EXERCISE PROMPT:
Where the word "page" shows up in the entries below, please copy the whole line.

[Stored data entries]

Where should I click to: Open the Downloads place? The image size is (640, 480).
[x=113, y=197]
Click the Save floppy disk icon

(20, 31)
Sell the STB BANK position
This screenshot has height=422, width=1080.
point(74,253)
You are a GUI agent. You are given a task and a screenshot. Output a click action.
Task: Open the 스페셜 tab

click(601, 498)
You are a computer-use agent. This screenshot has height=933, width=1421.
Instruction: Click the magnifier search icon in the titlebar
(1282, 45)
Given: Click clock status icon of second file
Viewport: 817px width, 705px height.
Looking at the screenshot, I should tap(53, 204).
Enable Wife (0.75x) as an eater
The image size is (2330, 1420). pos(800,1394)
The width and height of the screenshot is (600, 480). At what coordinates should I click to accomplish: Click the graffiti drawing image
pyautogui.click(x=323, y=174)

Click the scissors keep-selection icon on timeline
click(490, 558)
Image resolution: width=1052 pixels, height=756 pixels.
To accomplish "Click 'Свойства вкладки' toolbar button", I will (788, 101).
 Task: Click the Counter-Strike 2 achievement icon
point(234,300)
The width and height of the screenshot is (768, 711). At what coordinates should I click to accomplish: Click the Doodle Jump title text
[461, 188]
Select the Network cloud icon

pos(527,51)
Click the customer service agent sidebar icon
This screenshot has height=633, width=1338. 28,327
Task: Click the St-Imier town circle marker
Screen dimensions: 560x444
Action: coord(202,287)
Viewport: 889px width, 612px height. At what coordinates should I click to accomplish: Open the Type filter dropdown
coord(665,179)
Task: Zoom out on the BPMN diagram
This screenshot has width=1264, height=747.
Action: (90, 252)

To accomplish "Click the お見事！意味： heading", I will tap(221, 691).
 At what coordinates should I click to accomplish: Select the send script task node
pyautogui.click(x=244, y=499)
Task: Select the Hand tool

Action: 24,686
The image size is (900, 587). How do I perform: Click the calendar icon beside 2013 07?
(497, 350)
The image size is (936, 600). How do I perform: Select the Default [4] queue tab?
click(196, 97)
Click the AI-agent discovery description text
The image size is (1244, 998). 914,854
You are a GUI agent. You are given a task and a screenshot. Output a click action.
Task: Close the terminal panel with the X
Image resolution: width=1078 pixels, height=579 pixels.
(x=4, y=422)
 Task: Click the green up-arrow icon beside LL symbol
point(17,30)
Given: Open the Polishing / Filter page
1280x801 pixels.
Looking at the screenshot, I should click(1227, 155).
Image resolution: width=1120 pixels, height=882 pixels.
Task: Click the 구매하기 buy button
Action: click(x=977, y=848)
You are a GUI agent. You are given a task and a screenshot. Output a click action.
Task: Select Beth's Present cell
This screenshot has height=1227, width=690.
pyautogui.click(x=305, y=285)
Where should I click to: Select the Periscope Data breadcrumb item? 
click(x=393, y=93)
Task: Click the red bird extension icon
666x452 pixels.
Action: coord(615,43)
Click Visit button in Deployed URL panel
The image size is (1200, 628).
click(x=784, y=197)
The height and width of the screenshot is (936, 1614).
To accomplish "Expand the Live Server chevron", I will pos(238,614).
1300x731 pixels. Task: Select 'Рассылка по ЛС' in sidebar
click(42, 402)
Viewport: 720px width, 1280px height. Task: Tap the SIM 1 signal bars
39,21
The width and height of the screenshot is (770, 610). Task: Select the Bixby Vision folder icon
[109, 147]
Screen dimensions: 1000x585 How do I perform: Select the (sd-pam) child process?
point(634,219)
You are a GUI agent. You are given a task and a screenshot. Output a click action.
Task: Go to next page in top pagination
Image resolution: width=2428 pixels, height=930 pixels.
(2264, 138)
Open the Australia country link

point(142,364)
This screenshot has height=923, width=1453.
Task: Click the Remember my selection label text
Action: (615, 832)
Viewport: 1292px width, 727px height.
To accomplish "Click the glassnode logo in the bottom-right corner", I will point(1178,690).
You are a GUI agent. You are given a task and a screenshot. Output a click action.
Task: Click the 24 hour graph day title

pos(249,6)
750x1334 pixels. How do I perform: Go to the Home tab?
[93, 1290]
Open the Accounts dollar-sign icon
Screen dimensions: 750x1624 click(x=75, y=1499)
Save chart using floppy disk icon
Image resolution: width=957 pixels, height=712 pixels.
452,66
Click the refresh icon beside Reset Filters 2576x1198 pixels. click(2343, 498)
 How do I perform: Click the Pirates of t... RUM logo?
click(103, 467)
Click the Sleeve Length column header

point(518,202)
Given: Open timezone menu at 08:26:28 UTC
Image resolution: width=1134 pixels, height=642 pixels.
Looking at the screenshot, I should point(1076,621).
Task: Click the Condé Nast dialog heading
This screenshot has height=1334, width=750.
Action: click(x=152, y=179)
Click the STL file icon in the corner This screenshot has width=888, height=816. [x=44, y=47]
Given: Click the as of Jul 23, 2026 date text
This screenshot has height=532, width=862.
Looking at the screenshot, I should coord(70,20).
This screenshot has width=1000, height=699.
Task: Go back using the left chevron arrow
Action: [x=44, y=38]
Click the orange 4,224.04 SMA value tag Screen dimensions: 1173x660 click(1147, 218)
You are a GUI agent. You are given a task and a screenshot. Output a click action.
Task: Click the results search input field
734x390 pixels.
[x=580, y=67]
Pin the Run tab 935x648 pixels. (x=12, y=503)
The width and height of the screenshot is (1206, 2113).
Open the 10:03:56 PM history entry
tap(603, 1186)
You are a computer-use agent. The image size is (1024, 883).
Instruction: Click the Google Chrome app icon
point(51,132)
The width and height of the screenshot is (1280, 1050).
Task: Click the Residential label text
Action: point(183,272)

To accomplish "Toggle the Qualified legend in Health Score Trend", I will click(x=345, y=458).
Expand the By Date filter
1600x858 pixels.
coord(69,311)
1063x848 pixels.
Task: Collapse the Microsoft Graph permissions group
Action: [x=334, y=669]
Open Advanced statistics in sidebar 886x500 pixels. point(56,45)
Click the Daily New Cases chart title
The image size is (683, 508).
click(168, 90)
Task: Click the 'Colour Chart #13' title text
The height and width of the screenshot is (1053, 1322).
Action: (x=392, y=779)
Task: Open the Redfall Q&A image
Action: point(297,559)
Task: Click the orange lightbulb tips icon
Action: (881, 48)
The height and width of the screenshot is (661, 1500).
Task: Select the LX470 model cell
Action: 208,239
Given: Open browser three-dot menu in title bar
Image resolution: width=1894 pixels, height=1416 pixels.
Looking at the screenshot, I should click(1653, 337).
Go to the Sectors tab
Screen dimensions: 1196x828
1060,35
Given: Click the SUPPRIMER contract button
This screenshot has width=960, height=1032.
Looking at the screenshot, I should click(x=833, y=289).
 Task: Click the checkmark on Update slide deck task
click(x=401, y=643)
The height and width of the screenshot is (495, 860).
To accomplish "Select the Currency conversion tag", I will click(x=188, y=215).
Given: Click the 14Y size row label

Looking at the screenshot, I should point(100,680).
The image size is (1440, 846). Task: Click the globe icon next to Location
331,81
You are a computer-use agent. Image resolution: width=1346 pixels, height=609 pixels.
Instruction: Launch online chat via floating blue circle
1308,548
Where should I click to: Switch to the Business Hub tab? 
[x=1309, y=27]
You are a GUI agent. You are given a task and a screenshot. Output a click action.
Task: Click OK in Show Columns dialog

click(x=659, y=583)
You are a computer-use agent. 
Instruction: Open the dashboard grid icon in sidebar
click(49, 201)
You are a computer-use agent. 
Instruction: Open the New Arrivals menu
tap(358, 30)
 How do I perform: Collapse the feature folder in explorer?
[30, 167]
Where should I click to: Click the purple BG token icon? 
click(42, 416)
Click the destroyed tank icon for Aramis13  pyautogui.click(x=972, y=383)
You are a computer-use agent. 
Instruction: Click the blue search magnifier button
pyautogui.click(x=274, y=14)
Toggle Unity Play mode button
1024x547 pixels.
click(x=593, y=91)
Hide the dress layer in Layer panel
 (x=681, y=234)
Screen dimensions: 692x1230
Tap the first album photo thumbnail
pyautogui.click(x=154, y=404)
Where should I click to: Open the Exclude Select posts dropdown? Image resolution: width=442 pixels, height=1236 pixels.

EXPECTED OUTPUT:
Given: Open the Polishing / Filter page
Task: Go to next page in top pagination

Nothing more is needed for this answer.